*** Begin section ***

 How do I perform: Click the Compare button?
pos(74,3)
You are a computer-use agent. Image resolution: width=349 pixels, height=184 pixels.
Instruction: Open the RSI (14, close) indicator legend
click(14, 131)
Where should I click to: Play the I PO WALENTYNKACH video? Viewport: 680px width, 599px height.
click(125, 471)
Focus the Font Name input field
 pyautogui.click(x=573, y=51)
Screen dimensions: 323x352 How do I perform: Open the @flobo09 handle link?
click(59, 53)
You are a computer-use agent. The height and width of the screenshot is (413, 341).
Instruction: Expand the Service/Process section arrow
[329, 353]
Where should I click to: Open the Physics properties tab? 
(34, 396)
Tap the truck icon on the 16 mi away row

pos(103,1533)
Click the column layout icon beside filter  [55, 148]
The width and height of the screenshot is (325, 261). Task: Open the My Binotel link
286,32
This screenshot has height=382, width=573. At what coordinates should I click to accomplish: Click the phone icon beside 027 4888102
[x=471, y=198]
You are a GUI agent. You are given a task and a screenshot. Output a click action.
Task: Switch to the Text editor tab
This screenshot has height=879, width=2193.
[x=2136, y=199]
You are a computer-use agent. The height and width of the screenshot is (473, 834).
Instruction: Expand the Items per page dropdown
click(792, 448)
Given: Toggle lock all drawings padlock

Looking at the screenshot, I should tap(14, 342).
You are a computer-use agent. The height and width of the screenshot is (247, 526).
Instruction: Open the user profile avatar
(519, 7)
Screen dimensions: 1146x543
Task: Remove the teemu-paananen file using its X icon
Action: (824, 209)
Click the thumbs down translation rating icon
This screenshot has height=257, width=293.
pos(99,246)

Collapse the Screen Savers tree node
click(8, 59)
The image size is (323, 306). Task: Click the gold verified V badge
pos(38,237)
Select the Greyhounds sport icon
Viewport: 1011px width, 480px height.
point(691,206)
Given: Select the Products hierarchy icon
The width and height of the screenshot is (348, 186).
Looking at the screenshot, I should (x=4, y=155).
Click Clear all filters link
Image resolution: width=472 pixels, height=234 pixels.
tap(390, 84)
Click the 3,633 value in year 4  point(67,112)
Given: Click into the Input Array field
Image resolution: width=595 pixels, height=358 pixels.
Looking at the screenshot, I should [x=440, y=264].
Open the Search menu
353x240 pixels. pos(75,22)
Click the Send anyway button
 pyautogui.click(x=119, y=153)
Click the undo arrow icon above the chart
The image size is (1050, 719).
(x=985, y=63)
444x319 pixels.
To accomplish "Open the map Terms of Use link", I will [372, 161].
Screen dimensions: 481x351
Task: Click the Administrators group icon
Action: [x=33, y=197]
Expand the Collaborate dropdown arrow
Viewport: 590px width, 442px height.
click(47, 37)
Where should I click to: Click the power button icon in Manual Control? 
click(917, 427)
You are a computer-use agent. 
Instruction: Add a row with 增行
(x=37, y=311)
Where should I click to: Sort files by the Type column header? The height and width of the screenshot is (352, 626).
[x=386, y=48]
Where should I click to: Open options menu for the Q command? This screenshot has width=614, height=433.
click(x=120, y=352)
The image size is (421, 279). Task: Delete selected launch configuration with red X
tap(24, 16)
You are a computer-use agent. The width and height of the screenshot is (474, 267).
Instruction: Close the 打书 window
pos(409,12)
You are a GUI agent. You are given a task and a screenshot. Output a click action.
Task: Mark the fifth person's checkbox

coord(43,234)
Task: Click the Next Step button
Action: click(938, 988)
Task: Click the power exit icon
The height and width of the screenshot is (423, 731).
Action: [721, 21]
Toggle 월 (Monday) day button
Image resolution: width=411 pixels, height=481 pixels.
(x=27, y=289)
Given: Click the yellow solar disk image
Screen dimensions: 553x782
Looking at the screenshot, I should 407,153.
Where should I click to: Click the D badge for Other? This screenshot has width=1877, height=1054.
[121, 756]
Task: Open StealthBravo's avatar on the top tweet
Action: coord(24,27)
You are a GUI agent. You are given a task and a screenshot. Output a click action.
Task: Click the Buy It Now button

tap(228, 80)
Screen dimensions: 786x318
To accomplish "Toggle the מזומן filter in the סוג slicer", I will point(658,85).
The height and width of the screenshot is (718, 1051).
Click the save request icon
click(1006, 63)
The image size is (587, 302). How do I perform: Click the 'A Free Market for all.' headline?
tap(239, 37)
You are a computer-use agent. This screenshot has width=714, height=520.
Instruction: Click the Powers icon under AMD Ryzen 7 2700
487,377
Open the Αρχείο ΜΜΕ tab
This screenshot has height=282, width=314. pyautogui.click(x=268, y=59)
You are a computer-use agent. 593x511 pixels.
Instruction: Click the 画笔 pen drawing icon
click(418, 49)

*** End section ***

### TASK TO COMPLETE
Verbatim and in full, return the listing above.

### TASK ANSWER
 How do I perform: Click the Compare button?
pos(74,3)
You are a computer-use agent. Image resolution: width=349 pixels, height=184 pixels.
Instruction: Open the RSI (14, close) indicator legend
click(14, 131)
Where should I click to: Play the I PO WALENTYNKACH video? Viewport: 680px width, 599px height.
click(125, 471)
Focus the Font Name input field
 pyautogui.click(x=573, y=51)
Screen dimensions: 323x352 How do I perform: Open the @flobo09 handle link?
click(59, 53)
You are a computer-use agent. The height and width of the screenshot is (413, 341).
Instruction: Expand the Service/Process section arrow
[329, 353]
Where should I click to: Open the Physics properties tab? 
(34, 396)
Tap the truck icon on the 16 mi away row

pos(103,1533)
Click the column layout icon beside filter  [55, 148]
The width and height of the screenshot is (325, 261). Task: Open the My Binotel link
286,32
This screenshot has height=382, width=573. At what coordinates should I click to accomplish: Click the phone icon beside 027 4888102
[x=471, y=198]
You are a GUI agent. You are given a task and a screenshot. Output a click action.
Task: Switch to the Text editor tab
This screenshot has height=879, width=2193.
[x=2136, y=199]
You are a computer-use agent. The height and width of the screenshot is (473, 834).
Instruction: Expand the Items per page dropdown
click(792, 448)
Given: Toggle lock all drawings padlock

Looking at the screenshot, I should tap(14, 342).
You are a computer-use agent. The height and width of the screenshot is (247, 526).
Instruction: Open the user profile avatar
(519, 7)
Screen dimensions: 1146x543
Task: Remove the teemu-paananen file using its X icon
Action: (824, 209)
Click the thumbs down translation rating icon
This screenshot has height=257, width=293.
pos(99,246)

Collapse the Screen Savers tree node
click(8, 59)
The image size is (323, 306). Task: Click the gold verified V badge
pos(38,237)
Select the Greyhounds sport icon
Viewport: 1011px width, 480px height.
point(691,206)
Given: Select the Products hierarchy icon
The width and height of the screenshot is (348, 186).
Looking at the screenshot, I should (x=4, y=155).
Click Clear all filters link
Image resolution: width=472 pixels, height=234 pixels.
tap(390, 84)
Click the 3,633 value in year 4  point(67,112)
Given: Click into the Input Array field
Image resolution: width=595 pixels, height=358 pixels.
Looking at the screenshot, I should [x=440, y=264].
Open the Search menu
353x240 pixels. pos(75,22)
Click the Send anyway button
 pyautogui.click(x=119, y=153)
Click the undo arrow icon above the chart
The image size is (1050, 719).
(x=985, y=63)
444x319 pixels.
To accomplish "Open the map Terms of Use link", I will [372, 161].
Screen dimensions: 481x351
Task: Click the Administrators group icon
Action: [x=33, y=197]
Expand the Collaborate dropdown arrow
Viewport: 590px width, 442px height.
click(47, 37)
Where should I click to: Click the power button icon in Manual Control? 
click(917, 427)
You are a computer-use agent. 
Instruction: Add a row with 增行
(x=37, y=311)
Where should I click to: Sort files by the Type column header? The height and width of the screenshot is (352, 626).
[x=386, y=48]
Where should I click to: Open options menu for the Q command? This screenshot has width=614, height=433.
click(x=120, y=352)
The image size is (421, 279). Task: Delete selected launch configuration with red X
tap(24, 16)
You are a computer-use agent. The width and height of the screenshot is (474, 267).
Instruction: Close the 打书 window
pos(409,12)
You are a GUI agent. You are given a task and a screenshot. Output a click action.
Task: Mark the fifth person's checkbox

coord(43,234)
Task: Click the Next Step button
Action: click(938, 988)
Task: Click the power exit icon
The height and width of the screenshot is (423, 731).
Action: [721, 21]
Toggle 월 (Monday) day button
Image resolution: width=411 pixels, height=481 pixels.
(x=27, y=289)
Given: Click the yellow solar disk image
Screen dimensions: 553x782
Looking at the screenshot, I should 407,153.
Where should I click to: Click the D badge for Other? This screenshot has width=1877, height=1054.
[121, 756]
Task: Open StealthBravo's avatar on the top tweet
Action: coord(24,27)
You are a GUI agent. You are given a task and a screenshot. Output a click action.
Task: Click the Buy It Now button

tap(228, 80)
Screen dimensions: 786x318
To accomplish "Toggle the מזומן filter in the סוג slicer", I will point(658,85).
The height and width of the screenshot is (718, 1051).
Click the save request icon
click(1006, 63)
The image size is (587, 302). How do I perform: Click the 'A Free Market for all.' headline?
tap(239, 37)
You are a computer-use agent. This screenshot has width=714, height=520.
Instruction: Click the Powers icon under AMD Ryzen 7 2700
487,377
Open the Αρχείο ΜΜΕ tab
This screenshot has height=282, width=314. pyautogui.click(x=268, y=59)
You are a computer-use agent. 593x511 pixels.
Instruction: Click the 画笔 pen drawing icon
click(418, 49)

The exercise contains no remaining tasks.